= Mary Kinnan =

Mary Lewis Kinnan (August 22, 1763 – March 12, 1848) was an American woman held captive by Shawnee from 1791 to 1794, who published an account of her experience in 1795 in the book A true narrative of the sufferings of Mary Kinnan: who was taken prisoner by the Shawnee Nation of Indians on the thirteenth day of May, 1791, and remained with them till the sixteenth of August, 1794.

Kinnan was taken from her Virginia home in a Shawnee raid on her home near the Tygart Valley River in what is now Randolph County, West Virginia.
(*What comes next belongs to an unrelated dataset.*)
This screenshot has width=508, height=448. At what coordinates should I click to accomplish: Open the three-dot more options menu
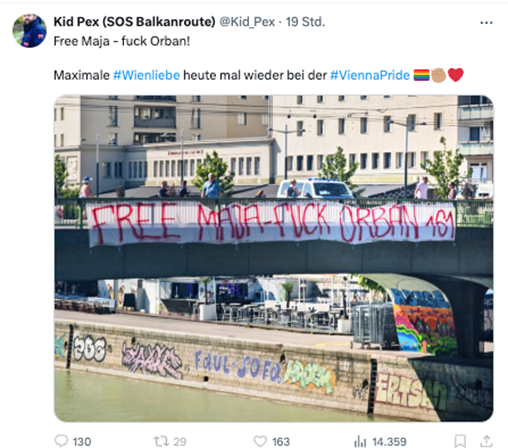pyautogui.click(x=486, y=23)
At the time, Great Lakes-area tribes were frequently raiding settlements on the Ohio River in retaliation for British expeditions in the area. Kinnan's husband and daughter were killed in the raid, while Kinnan was sold by the Shawnees to a Delaware tribe, spending three years with them before she was rescued in Detroit by her brother. Her book was published a year later.
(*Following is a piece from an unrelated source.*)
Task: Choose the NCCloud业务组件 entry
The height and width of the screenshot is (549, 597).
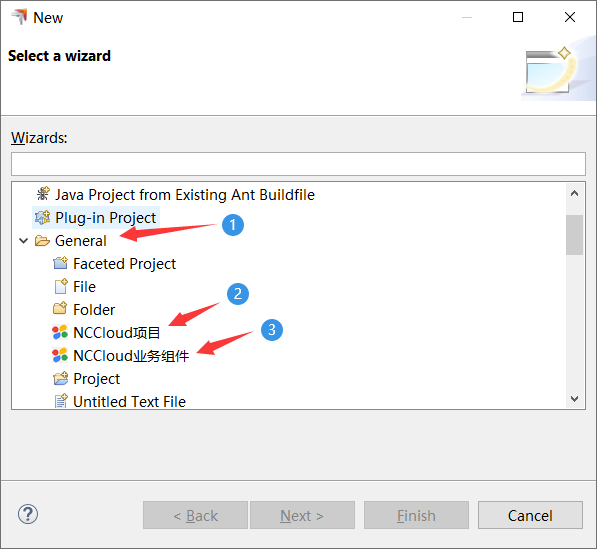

Kinnan recounted her story to printer Shepard Kollock, who took down the story, "improved" and published it. Instead of straight historical account, Kinnan's account focuses on her own interior difficulties and the sentimental impact of her journey, claiming that the reader's heart will be "melted with sorrow" in response to Kinnan's story. In doing so, it became the template for later fictional captivity stories that focus on a protagonist's plight and emotions.